In re Hilsen, Bankruptcy No. 87 B 11261 (CB)

Decision Date08 June 1989
Docket NumberAdv. No. 89-5475A.,Bankruptcy No. 87 B 11261 (CB)
Citation100 BR 708
PartiesIn re Jesse M. HILSEN, Debtor. Marc Stuart GOLDBERG, Trustee of the Estate of Jesse M. Hilsen, Plaintiff, v. Rita HILSEN, Defendant.
CourtU.S. Bankruptcy Court — Southern District of New York

Marc Stuart Goldberg, P.C., New York City (Marc Stuart Goldberg, of counsel), for the Trustee.

Leo Fox, New York City (Leo Fox, of counsel), for Rita Hilsen.

Teitelebaum, Braverman & Borges, Attys., Great Neck, N.Y. (Richard Braverman, of counsel), for debtor.

Lawrence B. Goldberg, New York City (Lawrence B. Goldberg, of counsel), for State Court Receiver.

Rosenberg & Estis, P.C., New York City (Evelyn Harrison Seeler, of counsel), for Westminster House.



The instant decision concerns the Trustee's motion for partial summary judgment based on a complaint to compel turnover of property of the estate and for a declaration respecting defendant's spouse's rights in certain property of the estate.


Jesse M. Hilsen (hereinafter the "Debtor") and Rita Hilsen (hereinafter the "defendant") were married on April 10, 1965. They had two daughters, Nicole and Daryl, and a son, Erik.

The debtor commenced a matrimonial action by service of a summons and verified complaint in which he requested a judgment of divorce and various related relief. The defendant interposed an answer denying the essential allegations of the complaint, counterclaimed for a divorce and requested that the court grant equitable distribution of the marital property.

The trial of the matrimonial action was conducted during February and March 1987 before Honorable Miriam J. Altman, Justice, Supreme Court of the State of New York, County of New York.

On March 6, 1987, two days after the conclusion of the trial, Justice Altman rendered an order (the "March 6, 1987 Order") which, inter alia, appointed a Receiver and directed that he sell three properties owned by the parties, namely Apartment 9F at 35 East 85th Street, City and State of New York (the "85th Street Apartment"); Apartment 11A at 55 East 86th Street, City and State of New York (the "86th Street Apartment"); and the building at 1449 Lexington Avenue, City and State of New York ("1449 Lexington Avenue"). Debtor was the exclusive owner in fee of the 86th Street Apartment and was also the exclusive owner of the stock and had exclusive rights in the proprietary lease appurtenant thereto respecting the 85th Street Apartment.

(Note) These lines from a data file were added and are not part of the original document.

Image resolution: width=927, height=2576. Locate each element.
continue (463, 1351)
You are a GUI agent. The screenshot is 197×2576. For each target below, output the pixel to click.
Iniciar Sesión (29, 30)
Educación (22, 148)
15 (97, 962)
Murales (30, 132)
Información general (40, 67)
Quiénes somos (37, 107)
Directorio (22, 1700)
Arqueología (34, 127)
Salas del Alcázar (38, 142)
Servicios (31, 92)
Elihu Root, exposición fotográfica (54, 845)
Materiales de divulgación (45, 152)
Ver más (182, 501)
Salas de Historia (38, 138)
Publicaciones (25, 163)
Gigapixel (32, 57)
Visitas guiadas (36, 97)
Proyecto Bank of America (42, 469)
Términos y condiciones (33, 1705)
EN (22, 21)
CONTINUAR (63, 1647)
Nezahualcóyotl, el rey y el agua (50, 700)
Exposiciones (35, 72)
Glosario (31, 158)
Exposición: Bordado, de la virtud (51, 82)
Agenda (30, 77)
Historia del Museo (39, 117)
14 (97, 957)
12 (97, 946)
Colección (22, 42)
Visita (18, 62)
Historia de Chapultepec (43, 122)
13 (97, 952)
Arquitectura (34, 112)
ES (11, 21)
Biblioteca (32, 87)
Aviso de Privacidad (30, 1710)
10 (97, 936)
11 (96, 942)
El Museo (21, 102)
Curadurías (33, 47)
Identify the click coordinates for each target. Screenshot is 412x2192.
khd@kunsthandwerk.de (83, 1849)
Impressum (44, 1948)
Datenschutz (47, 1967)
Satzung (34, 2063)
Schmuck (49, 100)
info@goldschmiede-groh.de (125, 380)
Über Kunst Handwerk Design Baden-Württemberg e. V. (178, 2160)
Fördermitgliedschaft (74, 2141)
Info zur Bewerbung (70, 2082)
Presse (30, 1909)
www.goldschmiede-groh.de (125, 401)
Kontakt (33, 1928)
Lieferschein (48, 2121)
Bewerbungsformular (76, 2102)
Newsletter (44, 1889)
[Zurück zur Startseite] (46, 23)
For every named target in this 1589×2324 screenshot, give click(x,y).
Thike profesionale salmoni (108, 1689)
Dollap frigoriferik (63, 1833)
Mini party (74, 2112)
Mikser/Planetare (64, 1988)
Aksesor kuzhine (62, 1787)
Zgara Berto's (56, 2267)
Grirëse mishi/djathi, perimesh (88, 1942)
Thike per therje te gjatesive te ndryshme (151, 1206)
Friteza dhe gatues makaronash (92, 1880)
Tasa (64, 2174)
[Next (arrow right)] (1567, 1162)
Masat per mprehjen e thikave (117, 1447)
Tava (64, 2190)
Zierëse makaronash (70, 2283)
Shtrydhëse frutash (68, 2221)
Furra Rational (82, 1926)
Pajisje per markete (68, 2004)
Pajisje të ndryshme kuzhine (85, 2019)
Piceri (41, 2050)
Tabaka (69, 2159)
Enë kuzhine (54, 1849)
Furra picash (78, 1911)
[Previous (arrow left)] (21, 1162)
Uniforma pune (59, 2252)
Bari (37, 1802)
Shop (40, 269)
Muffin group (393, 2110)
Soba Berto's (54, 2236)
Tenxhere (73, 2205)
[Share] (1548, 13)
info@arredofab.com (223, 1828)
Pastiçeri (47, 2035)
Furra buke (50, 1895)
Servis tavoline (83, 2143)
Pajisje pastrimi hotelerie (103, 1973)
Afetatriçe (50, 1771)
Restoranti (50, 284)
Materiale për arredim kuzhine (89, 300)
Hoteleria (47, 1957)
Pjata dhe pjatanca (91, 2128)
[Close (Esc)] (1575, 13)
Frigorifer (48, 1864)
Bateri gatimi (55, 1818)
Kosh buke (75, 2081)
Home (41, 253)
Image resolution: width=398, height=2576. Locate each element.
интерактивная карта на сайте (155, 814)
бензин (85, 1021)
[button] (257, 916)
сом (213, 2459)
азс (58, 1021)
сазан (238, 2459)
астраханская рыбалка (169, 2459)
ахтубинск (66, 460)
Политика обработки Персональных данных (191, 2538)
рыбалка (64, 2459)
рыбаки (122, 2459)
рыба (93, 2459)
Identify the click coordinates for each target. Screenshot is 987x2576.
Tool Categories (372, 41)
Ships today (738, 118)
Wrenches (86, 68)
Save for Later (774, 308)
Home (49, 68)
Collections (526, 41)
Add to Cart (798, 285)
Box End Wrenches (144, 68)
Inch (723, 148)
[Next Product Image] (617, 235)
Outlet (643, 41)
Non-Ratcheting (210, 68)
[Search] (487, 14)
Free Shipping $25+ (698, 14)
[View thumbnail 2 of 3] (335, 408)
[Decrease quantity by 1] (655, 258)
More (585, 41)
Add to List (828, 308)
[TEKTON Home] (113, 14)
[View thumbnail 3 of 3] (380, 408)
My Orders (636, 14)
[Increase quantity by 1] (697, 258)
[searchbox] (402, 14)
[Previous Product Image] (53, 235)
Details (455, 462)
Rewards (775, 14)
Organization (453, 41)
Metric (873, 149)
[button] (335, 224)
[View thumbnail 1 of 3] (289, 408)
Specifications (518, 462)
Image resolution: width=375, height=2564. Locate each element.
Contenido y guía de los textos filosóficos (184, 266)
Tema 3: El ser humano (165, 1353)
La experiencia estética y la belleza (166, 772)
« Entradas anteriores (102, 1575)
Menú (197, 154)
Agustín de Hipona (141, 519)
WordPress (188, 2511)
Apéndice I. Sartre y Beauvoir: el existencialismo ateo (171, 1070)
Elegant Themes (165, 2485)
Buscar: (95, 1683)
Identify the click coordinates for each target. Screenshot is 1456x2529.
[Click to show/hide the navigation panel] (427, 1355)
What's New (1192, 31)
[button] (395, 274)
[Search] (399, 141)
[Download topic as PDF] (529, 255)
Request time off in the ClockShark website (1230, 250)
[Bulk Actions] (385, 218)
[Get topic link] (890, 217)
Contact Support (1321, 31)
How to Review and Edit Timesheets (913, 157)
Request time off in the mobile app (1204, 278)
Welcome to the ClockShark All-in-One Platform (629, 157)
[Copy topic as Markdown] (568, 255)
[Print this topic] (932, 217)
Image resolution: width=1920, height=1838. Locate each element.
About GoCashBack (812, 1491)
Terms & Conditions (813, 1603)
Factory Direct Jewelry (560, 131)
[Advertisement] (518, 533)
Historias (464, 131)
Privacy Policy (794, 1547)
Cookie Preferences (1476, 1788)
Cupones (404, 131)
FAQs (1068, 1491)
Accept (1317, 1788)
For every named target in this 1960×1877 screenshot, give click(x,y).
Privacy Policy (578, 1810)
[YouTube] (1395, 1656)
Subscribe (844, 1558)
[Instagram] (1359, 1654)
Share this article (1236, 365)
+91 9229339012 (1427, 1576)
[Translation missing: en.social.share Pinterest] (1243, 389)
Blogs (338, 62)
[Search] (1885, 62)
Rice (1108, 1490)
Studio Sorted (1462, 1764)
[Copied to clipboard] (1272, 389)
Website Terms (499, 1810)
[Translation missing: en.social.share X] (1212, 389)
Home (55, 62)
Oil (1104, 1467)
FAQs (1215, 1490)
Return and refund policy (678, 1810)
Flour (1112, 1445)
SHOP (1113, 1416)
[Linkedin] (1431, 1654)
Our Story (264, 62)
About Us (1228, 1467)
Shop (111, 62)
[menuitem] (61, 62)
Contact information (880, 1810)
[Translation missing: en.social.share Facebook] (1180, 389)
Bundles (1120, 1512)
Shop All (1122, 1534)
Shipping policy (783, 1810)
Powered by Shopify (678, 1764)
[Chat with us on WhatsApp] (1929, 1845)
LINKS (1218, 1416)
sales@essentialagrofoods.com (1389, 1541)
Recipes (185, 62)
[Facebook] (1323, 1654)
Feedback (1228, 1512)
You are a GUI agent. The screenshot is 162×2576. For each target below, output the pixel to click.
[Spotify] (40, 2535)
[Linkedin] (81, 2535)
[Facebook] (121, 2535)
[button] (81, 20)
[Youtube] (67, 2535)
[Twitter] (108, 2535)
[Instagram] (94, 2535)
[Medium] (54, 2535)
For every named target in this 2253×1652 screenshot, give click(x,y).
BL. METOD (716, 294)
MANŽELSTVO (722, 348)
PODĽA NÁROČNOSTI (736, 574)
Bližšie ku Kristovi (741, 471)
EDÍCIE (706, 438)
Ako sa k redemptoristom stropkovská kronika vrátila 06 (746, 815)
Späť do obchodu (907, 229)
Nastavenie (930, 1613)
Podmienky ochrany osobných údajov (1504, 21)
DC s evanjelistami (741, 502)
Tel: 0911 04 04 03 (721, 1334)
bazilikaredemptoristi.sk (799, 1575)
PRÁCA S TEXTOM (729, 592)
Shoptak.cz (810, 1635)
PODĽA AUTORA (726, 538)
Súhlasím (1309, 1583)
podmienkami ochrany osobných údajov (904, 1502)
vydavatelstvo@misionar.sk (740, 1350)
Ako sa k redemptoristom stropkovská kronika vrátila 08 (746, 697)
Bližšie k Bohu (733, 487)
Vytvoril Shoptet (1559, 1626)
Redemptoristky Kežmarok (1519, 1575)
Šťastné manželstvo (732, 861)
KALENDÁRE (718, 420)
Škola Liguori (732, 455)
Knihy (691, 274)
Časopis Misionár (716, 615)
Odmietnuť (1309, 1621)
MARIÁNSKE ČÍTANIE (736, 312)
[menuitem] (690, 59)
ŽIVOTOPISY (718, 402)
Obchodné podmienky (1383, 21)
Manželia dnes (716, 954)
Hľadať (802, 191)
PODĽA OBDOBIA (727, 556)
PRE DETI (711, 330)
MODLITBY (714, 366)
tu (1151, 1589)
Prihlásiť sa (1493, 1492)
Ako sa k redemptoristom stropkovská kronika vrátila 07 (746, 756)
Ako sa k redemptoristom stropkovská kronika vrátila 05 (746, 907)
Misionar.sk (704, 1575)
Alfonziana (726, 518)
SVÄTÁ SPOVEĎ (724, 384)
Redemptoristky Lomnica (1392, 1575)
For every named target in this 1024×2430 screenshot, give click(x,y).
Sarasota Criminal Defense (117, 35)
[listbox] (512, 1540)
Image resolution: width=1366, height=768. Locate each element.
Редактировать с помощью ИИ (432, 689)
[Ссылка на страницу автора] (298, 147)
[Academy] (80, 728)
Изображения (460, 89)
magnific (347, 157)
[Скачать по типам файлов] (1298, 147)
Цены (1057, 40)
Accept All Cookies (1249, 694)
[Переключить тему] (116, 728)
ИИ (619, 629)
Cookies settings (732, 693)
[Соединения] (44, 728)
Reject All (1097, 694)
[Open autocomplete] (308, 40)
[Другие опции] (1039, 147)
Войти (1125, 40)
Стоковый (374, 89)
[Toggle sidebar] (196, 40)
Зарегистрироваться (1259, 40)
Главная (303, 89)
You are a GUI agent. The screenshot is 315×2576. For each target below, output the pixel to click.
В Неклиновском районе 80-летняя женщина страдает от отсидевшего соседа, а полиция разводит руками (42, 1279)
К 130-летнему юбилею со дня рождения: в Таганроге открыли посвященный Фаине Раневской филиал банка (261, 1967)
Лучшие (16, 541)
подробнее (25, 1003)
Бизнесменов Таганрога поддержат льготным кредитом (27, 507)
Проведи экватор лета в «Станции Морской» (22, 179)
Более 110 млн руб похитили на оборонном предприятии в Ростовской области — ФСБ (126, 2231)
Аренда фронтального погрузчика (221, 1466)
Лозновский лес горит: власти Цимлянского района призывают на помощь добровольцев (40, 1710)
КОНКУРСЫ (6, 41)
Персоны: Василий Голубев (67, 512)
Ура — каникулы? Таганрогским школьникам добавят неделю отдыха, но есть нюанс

The March 6, 1987 Order was appealed only as to the sale of 1449 Lexington Avenue; the March 6, 1987 Order was subsequently affirmed.

On June 30, 1987, the Receiver made a motion for an order directing the Debtor to vacate 1449 Lexington Avenue. The determination of said motion was delayed as a result of the filing of the debtor's chapter 11 petition on July 1, 1987.

The State Court was permitted to render a decision and judgment on all issues then sub judice pursuant to a stipulation reached by the parties to the bankruptcy proceeding in open court before Judge Brozman, sitting in this Court's absence, and "So Ordered" on July 29, 1987. Among the issues sub judice was the nature and extent of each party's respective interest in the 85th and 86th Street Apartments.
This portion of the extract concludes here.